Okay. And then in our last minute, any potential benefit that you see from 340B policy?

I'm not sure what specifically you're asking about, Cory, but -- so I think the short answer is -- would probably be no. But you are -- give me more specifics in the question?

It's coming from somebody else and has read it exactly word for word. So I can't give any more specifics. Maybe I'll go to David then for one final one, then we wrap up. Any assets in the internal pipeline you think are currently being overlooked or misunderstood by investors?

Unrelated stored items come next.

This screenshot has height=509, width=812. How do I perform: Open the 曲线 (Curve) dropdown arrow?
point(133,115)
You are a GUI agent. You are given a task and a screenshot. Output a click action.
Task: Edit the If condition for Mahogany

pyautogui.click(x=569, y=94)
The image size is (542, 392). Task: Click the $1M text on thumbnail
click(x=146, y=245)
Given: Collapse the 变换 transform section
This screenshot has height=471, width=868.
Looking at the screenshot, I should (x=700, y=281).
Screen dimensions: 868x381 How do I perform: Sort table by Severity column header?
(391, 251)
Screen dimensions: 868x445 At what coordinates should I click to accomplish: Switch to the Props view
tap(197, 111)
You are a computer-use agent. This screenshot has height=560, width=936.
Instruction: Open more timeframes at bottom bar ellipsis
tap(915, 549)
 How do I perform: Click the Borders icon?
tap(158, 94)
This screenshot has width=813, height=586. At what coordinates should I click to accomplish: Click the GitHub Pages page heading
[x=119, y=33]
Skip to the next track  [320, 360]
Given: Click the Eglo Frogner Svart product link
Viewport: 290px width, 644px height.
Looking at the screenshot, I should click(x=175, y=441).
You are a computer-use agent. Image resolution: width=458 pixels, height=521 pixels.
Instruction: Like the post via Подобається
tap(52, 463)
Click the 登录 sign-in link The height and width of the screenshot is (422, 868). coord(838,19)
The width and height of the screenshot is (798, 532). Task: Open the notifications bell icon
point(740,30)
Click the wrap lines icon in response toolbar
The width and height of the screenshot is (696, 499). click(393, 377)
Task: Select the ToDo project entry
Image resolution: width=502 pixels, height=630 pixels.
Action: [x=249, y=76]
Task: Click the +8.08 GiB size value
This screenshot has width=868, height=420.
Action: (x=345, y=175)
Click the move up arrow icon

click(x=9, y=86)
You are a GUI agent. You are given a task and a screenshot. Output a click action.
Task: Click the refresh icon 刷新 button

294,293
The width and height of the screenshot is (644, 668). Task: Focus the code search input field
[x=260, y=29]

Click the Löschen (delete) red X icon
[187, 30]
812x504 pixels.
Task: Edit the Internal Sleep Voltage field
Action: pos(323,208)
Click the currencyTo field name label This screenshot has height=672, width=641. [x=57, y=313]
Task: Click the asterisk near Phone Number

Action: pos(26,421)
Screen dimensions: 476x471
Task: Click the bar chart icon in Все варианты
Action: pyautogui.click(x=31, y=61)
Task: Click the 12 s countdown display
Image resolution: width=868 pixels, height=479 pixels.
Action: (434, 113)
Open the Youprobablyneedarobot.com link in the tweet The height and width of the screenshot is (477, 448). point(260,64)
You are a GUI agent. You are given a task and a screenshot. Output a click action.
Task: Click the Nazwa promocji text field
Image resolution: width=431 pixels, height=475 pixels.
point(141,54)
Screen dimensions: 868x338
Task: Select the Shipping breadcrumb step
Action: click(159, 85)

I think the programs that Bob outlined in the course of his presentation, the up-and-coming inflammation programs: AMG 592, AMG 570, AMG 714, Olpasiran or AMG 890 for Lp(a), and then a couple of solid tumor BiTEs, I would say stay tuned to those spaces over the course of the year. But a lot of activity there, and again, a lot of that is novel Amgen science and first-in-class.

Perfect. I think we'll -- we'd love to carry on this conversation, but we're out of time. So thank you guys very much for joining us today. Always appreciate it. And best of luck.

[ O-H ].

I know.

All right. Happy New Year, everybody. Thank you.